L’ouverture avec God Is Amazing donne immédiatement le ton. Entre les interventions de Mutabaruka, la touche mélodique de Vanessa Amorosi et la production lourde mais élégante, Shaggy montre qu’il ne vient pas juste faire danser : il vient raconter quelque chose. Derrière les refrains accessibles, il y a souvent une réflexion sur le temps, la réussite, les trahisons ou la survie.

Puis l’album accélère.

Boom Body avec Akon et Aidonia est clairement taillé pour les gros systèmes son. C’est sale, efficace, calibré pour exploser en soirée. À l’inverse, Lookin’ Lovely avec Robin Thicke ressort le Shaggy charmeur des années Mr. Lover Lover, version plus mature et mieux produite.

Mais les meilleurs moments du disque sont peut-être ceux où il baisse un peu le masque.

Sur Bun (She Loves Me), Shaggy retourne presque son propre mythe. Le gars qui avait transformé l’infidélité en tube mondial avec It Wasn’t Me livre ici quelque chose de beaucoup plus amer et personnel. Il y a une vraie fatigue émotionnelle dans ce morceau. Une manière de regarder les relations avec les yeux d’un homme qui a vécu plusieurs vies.

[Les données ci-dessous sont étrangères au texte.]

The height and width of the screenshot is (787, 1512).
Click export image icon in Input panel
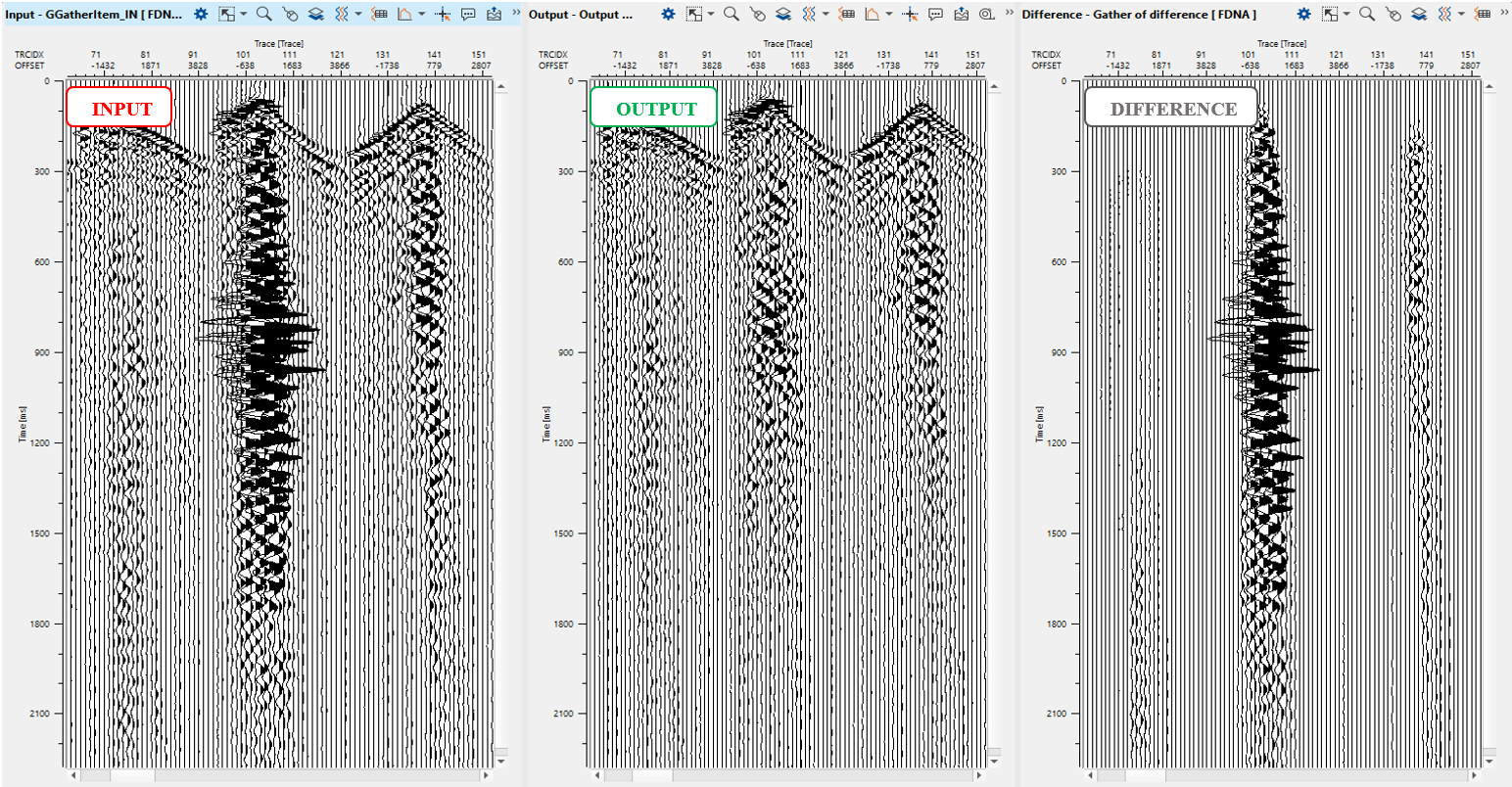[493, 14]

Même sensation sur I Gotta Work ou I’m Good avec Anthony Hamilton : des morceaux construits autour du quotidien, du travail, de la pression et du besoin de continuer malgré les années. Pas besoin de surjouer la rue ou la violence — la maturité du disque parle toute seule.

Et puis il y a Dancehall Nice.

Impossible pour un amateur de reggae/dancehall de ne pas sourire en entendant Beres Hammond, Dexta Daps et Shaggy sur le même morceau. Ça respire la Jamaïque, les sound systems, les nuits chaudes et les lovers tunes qui tournent jusqu’au matin. Un vrai hommage à la culture dancehall sans tomber dans la copie nostalgique.

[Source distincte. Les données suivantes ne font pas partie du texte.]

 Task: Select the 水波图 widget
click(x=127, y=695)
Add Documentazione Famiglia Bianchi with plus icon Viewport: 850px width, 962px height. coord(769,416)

L’autre réussite de Lottery, c’est son casting. Beaucoup d’albums remplissent des feats pour faire du chiffre. Ici, chaque invité semble avoir été choisi pour une raison précise. Sting apparaît à deux reprises, notamment sur Til A Mawnin, morceau inspiré par l’héritage du producteur jamaïcain Henry “Junjo” Lawes. Et plutôt que de sonner comme une tentative pop forcée, le titre garde cette texture dancehall roots qui fait le lien entre générations.

Au fond, Lottery parle surtout de longévité.

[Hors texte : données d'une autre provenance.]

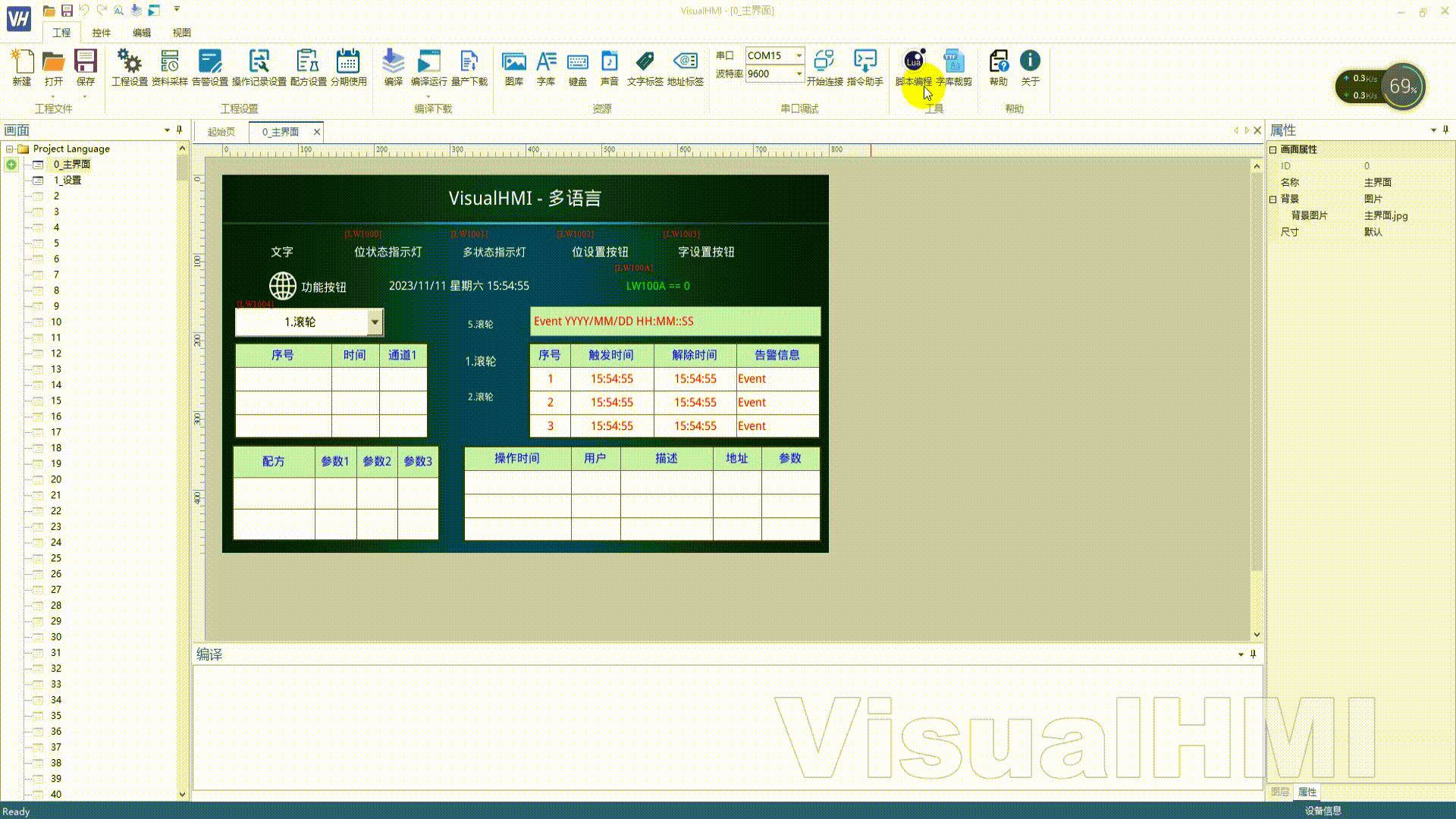Open the COM15 serial port dropdown
This screenshot has width=1456, height=819.
pyautogui.click(x=799, y=55)
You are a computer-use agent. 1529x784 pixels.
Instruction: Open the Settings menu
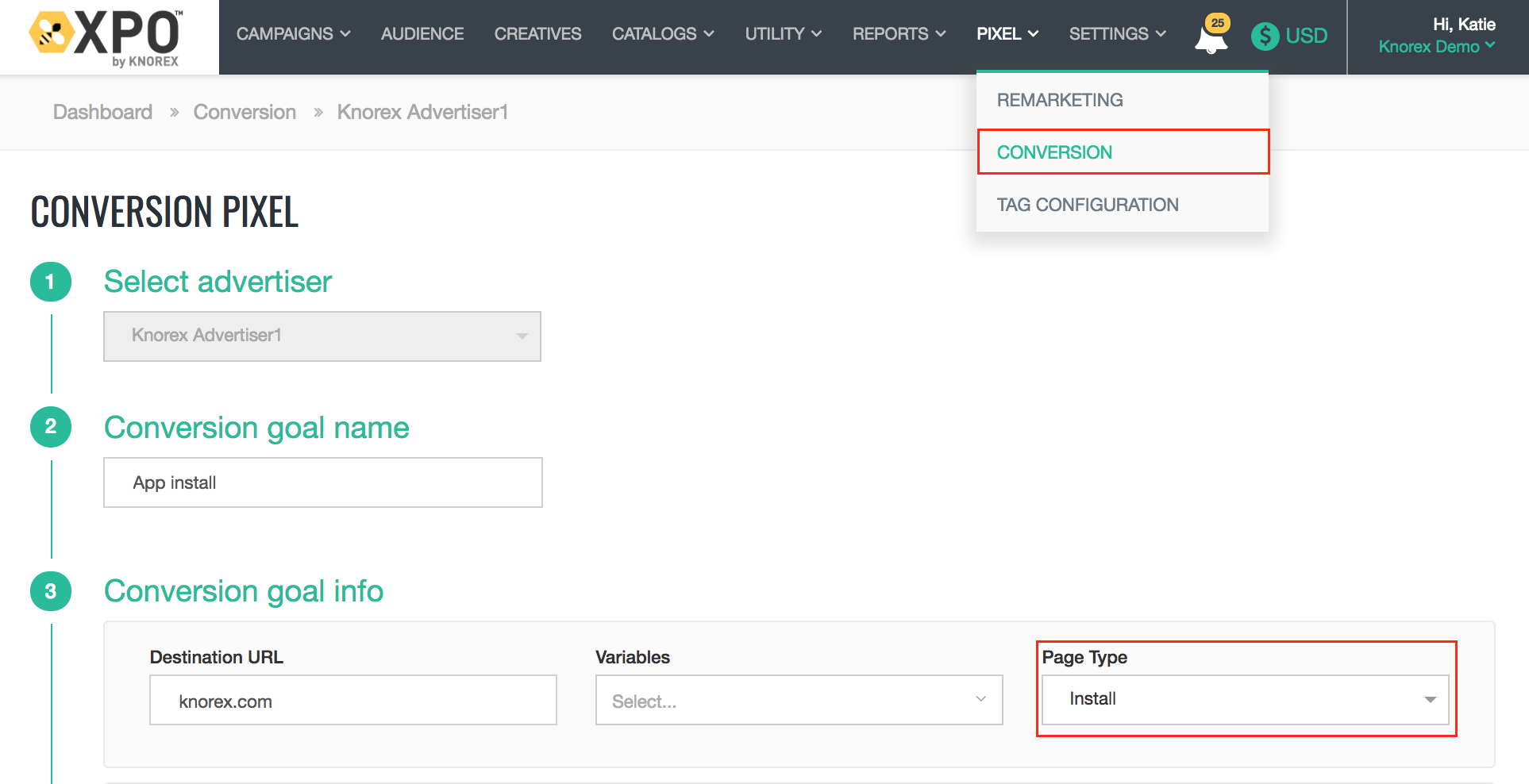(1117, 34)
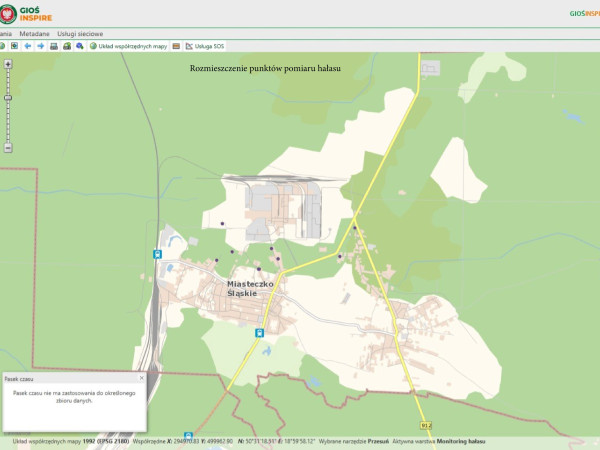
Task: Open Układ współrzędnych mapy tool
Action: [x=127, y=46]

Pas la longévité fake des artistes qui survivent grâce à leurs anciens hits. La vraie. Celle des artistes capables de continuer à créer sans courir après les tendances TikTok du moment. Shaggy ne cherche plus à prouver qu’il est numéro un. Il agit comme quelqu’un qui connaît déjà sa place dans l’histoire.

Et c’est sûrement ce qui rend l’album aussi solide.

Parce qu’au lieu de courir après la jeunesse, Lottery sonne comme un vétéran qui maîtrise encore parfaitement son terrain. Un artiste qui connaît les codes du mainstream, mais qui garde les pieds plantés dans la culture sound system jamaïcaine.